**WHAT TO PRODUCE**
Arrange the lines, from the line containing "Where should I click to: Click the 02" up to and including the line containing "(x=65, y=40)", as a Markdown table with the columns Row and Line Text, numbering each row and omitting blank lines. Leave the pictures out of the table.

**DATA SECTION**
....
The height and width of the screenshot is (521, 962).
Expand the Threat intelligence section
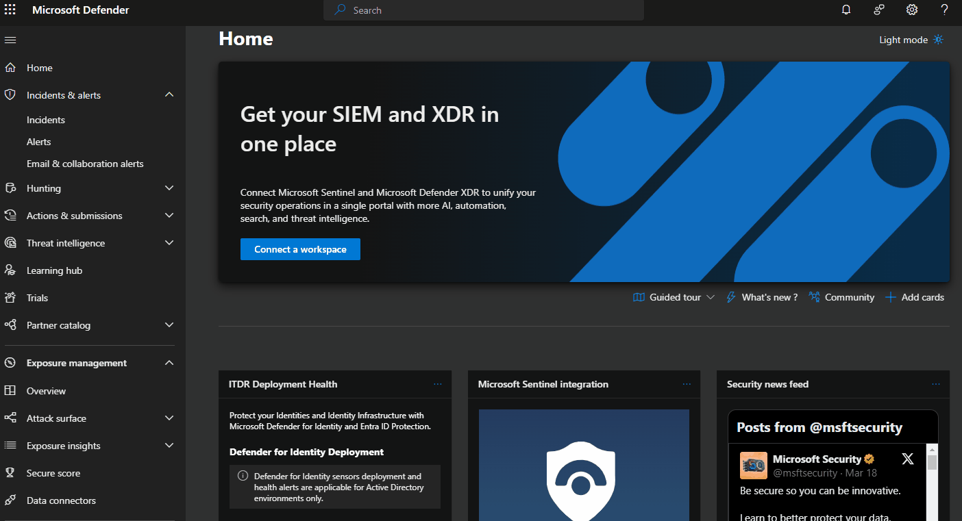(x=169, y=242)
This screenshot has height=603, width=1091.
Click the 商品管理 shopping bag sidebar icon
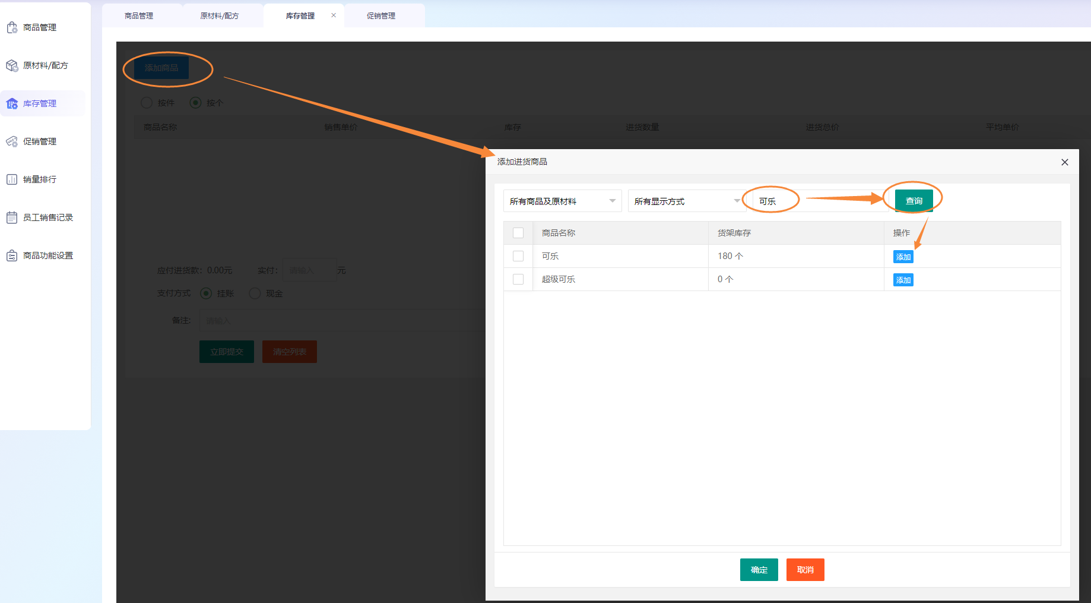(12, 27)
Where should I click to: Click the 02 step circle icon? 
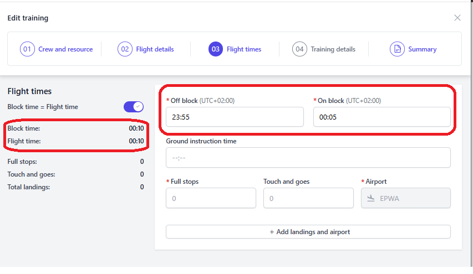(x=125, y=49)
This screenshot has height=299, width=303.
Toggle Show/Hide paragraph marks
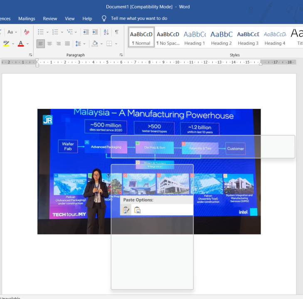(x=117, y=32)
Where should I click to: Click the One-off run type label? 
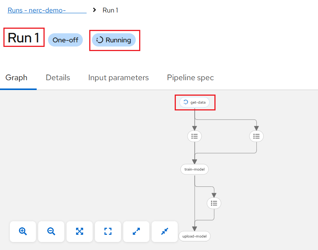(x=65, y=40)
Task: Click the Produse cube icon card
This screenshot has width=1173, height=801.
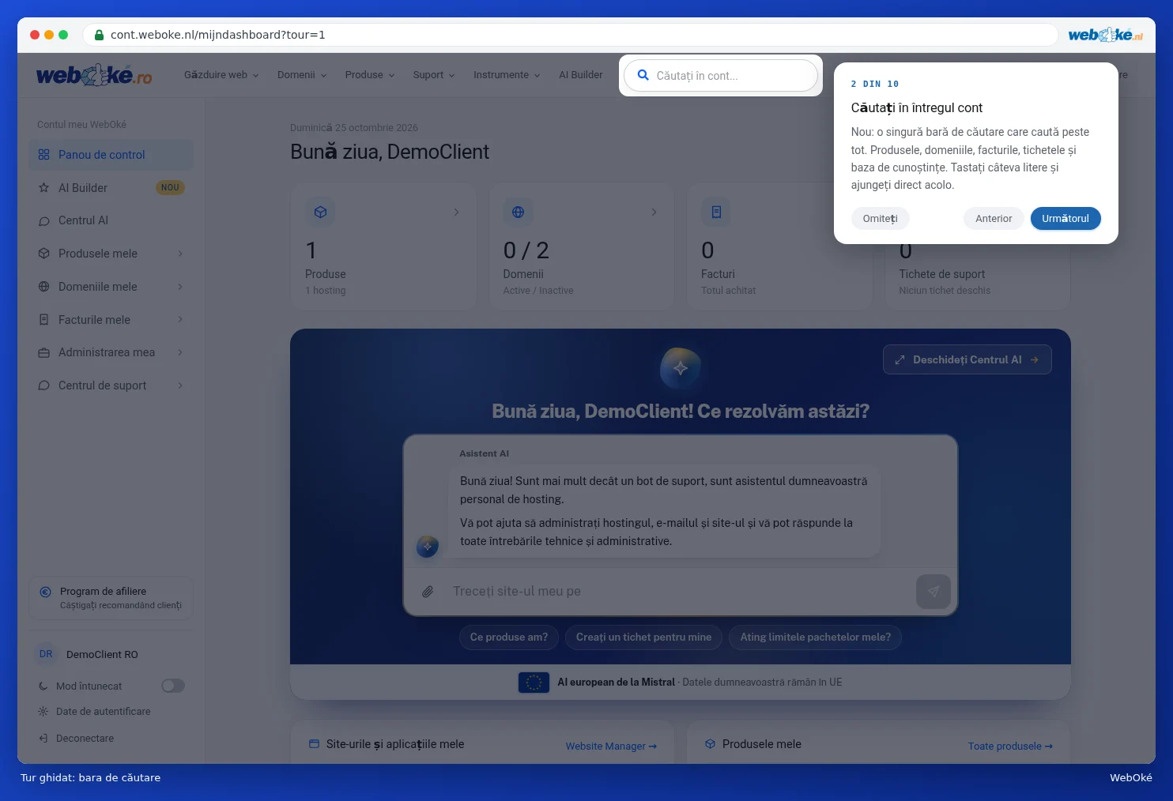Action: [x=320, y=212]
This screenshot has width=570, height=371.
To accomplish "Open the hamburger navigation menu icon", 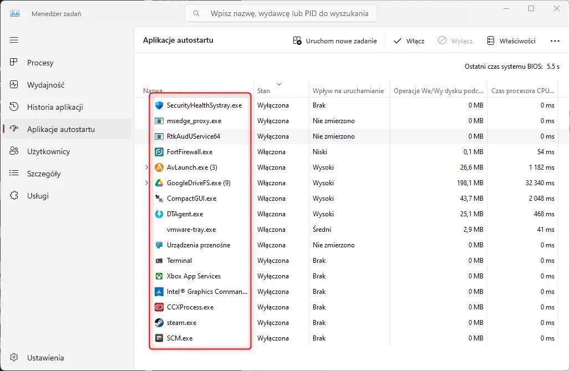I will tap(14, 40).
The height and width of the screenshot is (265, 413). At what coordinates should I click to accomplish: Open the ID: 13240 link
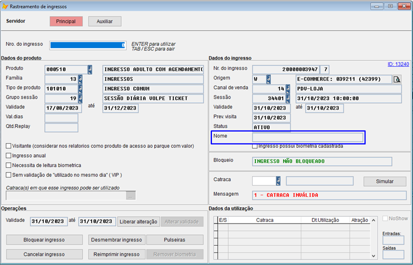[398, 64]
....
**ANSWER TO THE PROBLEM**
| Row | Line Text |
|---|---|
| 1 | Where should I click to: Click the 02 step circle icon?  |
| 2 | (x=125, y=49) |
| 3 | This screenshot has height=299, width=303. |
| 4 | Toggle Show/Hide paragraph marks |
| 5 | (x=117, y=32) |
| 6 | Where should I click to: Click the One-off run type label?  |
| 7 | (x=65, y=40) |